Good viewing of Calton Hill from afar (bottom right)
Wandering the empty crypts in the church yard
Upon returning to street-level, breakfast was found at a charming tearoom on the Royal Mile. Feeling refreshed, we set off to explore the Old City. The cemetery we spotted on our first walk last turned out to be part of Calton Hill Church. We walked the grounds and took a few pictures. There were many wisteria vines with blooms that had not faded yet. In many places High Street appears to have suffered from a tartan explosion, the souvenir shops are so thickly dispersed. But the tall buildings, closes, and courts are still exciting to look at. A stop at St. Giles’ Cathedral took longer than expected because I struck up a conversation with one of the volunteers, an elderly lady from the western side of Scotland, and she ended up giving us a private and interesting tour of the Thistle Chapel. The building’s stained glass was remarkable and the detail in the wood carvings was excellent. This cathedral also had a bare-stone ceiling in stead of plaster, a look that I really like. We eventually made it to Edinburgh Castle, but upon seeing the long ticket line, decided to come back first thing tomorrow morning.

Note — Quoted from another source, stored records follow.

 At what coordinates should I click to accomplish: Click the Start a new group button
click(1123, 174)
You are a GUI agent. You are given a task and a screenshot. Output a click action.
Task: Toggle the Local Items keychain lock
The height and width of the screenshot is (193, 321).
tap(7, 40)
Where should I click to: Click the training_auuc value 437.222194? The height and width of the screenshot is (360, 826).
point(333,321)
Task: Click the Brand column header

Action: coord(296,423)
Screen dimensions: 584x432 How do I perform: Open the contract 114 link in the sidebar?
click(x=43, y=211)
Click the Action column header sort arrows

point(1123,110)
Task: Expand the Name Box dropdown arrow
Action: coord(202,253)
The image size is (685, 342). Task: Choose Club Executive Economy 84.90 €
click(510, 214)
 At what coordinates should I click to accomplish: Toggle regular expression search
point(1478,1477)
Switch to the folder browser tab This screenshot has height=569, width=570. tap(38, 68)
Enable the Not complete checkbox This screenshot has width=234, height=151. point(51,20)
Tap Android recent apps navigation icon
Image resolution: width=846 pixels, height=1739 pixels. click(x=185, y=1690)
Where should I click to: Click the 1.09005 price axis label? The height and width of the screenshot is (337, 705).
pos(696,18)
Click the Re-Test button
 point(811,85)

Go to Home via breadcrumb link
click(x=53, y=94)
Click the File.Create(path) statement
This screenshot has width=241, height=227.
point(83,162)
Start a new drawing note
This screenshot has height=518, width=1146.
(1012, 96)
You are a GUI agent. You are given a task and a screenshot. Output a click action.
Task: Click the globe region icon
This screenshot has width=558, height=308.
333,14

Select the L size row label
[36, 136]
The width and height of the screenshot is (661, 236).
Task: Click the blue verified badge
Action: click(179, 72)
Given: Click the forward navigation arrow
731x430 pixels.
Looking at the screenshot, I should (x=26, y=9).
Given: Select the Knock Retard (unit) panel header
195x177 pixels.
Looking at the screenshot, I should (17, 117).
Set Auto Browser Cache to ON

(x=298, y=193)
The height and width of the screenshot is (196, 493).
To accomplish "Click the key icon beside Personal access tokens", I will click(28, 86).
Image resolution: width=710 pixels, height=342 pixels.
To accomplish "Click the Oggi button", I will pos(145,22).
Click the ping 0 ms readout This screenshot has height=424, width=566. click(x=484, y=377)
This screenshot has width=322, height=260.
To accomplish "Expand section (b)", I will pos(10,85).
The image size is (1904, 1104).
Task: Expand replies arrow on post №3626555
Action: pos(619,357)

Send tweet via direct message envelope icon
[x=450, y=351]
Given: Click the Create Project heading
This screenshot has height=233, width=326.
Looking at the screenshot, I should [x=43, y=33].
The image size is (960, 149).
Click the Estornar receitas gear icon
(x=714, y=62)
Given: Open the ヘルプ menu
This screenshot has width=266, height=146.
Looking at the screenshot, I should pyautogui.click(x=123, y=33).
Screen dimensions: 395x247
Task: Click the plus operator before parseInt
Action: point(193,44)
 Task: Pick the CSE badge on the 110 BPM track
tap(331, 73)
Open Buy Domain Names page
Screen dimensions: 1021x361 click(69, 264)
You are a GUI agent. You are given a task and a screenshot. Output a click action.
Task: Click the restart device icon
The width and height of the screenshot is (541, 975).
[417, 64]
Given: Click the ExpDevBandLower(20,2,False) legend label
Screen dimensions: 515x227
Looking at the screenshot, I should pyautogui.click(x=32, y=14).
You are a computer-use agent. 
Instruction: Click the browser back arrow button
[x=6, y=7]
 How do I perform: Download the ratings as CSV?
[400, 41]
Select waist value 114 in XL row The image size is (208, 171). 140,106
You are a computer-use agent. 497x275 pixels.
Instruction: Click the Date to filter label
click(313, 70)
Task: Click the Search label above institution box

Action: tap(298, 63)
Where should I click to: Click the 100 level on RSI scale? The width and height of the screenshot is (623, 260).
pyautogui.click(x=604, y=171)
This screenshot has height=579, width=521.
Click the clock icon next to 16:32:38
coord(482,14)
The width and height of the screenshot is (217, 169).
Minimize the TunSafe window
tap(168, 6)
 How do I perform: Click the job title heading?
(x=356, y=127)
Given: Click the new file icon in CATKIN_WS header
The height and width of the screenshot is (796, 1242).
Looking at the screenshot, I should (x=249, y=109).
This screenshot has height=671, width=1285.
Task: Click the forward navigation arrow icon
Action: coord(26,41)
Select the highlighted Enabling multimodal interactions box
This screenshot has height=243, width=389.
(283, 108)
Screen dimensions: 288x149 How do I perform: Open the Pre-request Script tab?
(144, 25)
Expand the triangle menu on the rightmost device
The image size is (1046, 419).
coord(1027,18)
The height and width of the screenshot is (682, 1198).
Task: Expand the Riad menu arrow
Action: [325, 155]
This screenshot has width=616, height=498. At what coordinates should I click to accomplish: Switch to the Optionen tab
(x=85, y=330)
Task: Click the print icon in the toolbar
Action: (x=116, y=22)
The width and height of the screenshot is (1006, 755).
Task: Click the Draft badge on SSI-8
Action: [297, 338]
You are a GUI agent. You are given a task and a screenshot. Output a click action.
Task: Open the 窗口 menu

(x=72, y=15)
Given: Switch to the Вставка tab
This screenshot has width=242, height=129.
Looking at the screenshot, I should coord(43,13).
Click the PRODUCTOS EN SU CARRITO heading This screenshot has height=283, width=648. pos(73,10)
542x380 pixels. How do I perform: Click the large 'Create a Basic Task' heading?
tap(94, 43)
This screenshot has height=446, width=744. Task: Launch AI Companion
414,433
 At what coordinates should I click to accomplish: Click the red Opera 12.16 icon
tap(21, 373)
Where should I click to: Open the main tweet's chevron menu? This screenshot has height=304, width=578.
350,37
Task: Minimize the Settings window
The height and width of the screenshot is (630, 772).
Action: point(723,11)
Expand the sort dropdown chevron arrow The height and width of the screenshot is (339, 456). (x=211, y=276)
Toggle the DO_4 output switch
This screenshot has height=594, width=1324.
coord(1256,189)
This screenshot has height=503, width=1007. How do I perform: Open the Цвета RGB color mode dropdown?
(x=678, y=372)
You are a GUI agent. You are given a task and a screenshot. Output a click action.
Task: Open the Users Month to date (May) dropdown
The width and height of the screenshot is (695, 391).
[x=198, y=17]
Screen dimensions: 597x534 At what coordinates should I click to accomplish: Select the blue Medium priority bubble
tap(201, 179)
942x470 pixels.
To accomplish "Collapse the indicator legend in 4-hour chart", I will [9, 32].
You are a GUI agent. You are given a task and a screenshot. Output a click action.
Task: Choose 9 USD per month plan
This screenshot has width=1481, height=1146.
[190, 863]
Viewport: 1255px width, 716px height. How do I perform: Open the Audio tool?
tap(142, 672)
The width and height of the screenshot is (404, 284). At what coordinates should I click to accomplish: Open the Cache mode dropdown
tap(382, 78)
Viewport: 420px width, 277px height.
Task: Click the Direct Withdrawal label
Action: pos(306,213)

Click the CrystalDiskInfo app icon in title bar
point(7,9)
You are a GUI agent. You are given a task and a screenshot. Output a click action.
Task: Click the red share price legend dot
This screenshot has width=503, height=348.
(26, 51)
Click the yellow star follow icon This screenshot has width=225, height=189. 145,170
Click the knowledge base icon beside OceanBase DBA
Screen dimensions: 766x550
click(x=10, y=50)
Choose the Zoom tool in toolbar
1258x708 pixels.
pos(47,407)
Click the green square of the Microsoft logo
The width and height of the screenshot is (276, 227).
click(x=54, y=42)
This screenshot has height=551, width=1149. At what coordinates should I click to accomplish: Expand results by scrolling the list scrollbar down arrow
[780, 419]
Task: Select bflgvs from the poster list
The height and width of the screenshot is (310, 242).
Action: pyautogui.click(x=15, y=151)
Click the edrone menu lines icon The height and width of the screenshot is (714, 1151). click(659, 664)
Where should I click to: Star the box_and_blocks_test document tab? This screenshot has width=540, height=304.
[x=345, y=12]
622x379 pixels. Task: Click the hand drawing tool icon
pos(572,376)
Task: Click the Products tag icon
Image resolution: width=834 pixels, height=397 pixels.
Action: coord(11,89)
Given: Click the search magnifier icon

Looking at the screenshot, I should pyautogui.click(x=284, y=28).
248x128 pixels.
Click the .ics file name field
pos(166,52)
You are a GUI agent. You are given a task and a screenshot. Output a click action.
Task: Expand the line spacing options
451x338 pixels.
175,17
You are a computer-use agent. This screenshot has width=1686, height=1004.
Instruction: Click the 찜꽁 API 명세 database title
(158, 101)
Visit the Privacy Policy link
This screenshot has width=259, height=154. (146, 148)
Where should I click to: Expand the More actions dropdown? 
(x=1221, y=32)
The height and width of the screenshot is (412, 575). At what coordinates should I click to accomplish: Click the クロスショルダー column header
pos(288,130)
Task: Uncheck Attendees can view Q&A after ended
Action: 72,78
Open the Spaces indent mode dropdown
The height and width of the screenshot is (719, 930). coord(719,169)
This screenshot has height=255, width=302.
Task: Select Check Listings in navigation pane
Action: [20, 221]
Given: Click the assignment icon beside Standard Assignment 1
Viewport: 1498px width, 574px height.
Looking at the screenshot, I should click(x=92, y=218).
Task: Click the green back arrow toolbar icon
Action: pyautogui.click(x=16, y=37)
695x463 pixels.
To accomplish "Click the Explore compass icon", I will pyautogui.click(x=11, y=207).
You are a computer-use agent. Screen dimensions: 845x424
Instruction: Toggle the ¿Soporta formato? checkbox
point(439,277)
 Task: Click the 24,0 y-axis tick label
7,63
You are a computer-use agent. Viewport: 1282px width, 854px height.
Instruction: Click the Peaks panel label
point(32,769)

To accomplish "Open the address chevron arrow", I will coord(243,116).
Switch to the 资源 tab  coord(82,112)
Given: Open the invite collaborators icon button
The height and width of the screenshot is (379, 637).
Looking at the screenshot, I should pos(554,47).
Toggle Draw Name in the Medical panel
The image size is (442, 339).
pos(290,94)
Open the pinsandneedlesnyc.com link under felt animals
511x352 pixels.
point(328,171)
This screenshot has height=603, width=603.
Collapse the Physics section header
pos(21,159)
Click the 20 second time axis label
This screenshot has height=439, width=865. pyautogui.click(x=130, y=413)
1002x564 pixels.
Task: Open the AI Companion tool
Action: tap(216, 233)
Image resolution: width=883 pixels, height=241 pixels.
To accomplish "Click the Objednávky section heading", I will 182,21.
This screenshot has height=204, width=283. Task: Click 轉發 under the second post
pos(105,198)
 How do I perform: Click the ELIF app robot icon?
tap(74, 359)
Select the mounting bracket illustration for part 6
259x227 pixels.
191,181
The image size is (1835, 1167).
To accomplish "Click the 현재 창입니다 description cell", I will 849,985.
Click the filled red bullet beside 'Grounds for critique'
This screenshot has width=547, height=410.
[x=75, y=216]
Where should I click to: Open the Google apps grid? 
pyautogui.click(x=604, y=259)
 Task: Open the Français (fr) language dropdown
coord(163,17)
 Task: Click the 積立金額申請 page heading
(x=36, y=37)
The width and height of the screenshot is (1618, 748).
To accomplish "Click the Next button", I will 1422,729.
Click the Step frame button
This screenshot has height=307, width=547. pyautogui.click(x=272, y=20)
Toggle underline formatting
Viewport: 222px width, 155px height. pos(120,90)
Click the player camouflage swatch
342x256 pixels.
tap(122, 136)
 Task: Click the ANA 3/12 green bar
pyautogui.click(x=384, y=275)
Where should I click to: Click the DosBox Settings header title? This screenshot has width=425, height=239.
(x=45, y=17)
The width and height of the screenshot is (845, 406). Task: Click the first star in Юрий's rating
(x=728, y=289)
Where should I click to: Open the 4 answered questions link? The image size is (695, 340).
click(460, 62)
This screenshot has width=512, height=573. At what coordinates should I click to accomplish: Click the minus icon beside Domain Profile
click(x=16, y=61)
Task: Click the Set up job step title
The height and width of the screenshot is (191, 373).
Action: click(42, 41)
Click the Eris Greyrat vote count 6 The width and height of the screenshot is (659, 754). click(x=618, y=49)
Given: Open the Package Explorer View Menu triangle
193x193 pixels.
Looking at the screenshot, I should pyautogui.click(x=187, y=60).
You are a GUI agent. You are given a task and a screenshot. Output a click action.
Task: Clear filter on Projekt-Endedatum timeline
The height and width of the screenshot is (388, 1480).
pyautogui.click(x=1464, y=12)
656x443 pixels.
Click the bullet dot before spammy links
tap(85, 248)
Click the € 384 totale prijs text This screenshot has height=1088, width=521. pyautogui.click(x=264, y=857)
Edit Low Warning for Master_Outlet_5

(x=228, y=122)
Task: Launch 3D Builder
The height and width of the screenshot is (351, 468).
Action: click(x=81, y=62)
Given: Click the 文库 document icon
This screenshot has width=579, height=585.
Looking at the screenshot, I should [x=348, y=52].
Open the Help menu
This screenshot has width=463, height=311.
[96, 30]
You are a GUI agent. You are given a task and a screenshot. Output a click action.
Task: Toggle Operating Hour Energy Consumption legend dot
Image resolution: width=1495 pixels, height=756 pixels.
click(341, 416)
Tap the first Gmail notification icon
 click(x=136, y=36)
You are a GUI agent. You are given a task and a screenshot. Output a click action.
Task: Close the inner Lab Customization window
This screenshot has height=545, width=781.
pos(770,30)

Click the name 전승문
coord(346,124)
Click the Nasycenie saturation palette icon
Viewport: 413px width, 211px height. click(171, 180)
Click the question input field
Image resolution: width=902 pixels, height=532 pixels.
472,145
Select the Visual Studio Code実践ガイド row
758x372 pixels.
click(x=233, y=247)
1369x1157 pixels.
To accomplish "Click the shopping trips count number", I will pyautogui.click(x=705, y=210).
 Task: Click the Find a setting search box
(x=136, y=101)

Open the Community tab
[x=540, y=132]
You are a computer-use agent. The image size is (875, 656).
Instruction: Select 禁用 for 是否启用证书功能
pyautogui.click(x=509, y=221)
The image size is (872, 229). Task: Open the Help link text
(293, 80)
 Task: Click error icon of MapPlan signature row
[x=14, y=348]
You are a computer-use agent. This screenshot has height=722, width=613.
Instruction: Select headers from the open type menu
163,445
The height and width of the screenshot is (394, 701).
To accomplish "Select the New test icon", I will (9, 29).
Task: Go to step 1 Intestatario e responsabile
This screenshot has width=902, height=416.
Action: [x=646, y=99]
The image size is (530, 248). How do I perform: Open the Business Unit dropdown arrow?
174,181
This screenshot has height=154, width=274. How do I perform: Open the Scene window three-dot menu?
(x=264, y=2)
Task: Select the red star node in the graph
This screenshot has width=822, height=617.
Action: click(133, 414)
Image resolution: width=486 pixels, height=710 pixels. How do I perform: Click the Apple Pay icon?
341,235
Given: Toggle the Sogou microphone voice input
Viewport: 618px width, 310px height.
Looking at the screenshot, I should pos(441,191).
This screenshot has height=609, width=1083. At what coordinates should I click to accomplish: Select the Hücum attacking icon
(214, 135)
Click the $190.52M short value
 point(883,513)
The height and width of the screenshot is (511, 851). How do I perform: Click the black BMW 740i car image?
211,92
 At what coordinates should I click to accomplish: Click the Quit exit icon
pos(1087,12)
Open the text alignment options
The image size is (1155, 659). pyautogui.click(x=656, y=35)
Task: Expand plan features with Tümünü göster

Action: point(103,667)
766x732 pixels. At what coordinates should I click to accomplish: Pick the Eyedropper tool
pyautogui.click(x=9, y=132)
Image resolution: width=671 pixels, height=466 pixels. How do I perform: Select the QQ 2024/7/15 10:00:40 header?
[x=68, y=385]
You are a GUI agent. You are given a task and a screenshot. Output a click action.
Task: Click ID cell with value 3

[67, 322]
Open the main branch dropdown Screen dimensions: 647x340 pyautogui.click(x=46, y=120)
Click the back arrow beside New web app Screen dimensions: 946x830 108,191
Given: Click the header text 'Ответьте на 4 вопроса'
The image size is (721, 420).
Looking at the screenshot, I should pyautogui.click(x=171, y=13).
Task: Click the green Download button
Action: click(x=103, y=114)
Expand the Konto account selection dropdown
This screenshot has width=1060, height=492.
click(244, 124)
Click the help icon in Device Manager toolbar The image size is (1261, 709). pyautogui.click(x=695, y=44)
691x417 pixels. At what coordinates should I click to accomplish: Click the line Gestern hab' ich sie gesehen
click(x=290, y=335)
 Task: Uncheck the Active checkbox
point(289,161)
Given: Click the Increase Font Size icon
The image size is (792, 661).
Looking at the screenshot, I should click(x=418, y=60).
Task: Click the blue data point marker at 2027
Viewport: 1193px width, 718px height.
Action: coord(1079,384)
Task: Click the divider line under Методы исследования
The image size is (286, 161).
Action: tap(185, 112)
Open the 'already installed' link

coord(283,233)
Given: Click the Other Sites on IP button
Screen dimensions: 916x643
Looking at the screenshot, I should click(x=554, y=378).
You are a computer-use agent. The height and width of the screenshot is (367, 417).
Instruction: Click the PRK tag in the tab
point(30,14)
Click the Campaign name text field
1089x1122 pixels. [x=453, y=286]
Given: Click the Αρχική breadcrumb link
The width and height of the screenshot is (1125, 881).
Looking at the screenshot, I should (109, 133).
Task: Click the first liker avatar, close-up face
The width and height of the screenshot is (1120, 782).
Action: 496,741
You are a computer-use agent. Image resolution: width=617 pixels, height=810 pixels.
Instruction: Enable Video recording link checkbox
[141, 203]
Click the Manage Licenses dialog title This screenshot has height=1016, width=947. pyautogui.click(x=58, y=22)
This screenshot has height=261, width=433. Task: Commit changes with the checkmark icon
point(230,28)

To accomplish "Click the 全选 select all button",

The Thistle Chapel ceiling at St. Giles
Warriston's Close (over 100 steps, ouch)
Princes St. Gardens, view from the roof of the Museum of Scotland
Victoria Street
Royal Mile at sunset
We walked down a steep stairway to the base of the castle hill and walked around it until we came to the Princes Street Gardens, a former medieval waste lake site that is now filled with sprawling great green lawns, large trees that provide shade, and a multitude of benches for visitors to sit and gaze up at the back of the Old City. We fought our way around the Princes Street construction to Boots for a bottle of shampoo and some sodas and returned to the gardens. After resting on the grass and listening to a bagpiper up on The Mound, we went to the Royal Museum of Scotland, which contains 7 floors of very interesting historical artifacts and a rooftop terrace. Did I mention that admission is free? You could easily spend an entire day there.
We had a few hours to kill and so wandered the Grassmarket neighborhood and had dinner with a few pints on the patio at one of the pubs. At one point we walked by the famous Elephant House cafe where J.K. Rowling spent a lot of time writing her first Harry Potter novel. Next, we took a tour of Mary King’s Close, a series of underground streets and dwellings that were abandoned during the plague and eventually built over to make new buildings. Our tour was guided by a very entertaining actor and we saw some impressively-preserved painted plaster that was over 300 years old. No cameras were allowed and if your cell phone went off you would be “burned at the stake”.
The walk back to the hostel took about 30 minutes and by then we had very sore feet. Tomorrow is our last full day in Edinburgh and we plan to make the most of it (but maybe a little more slowly).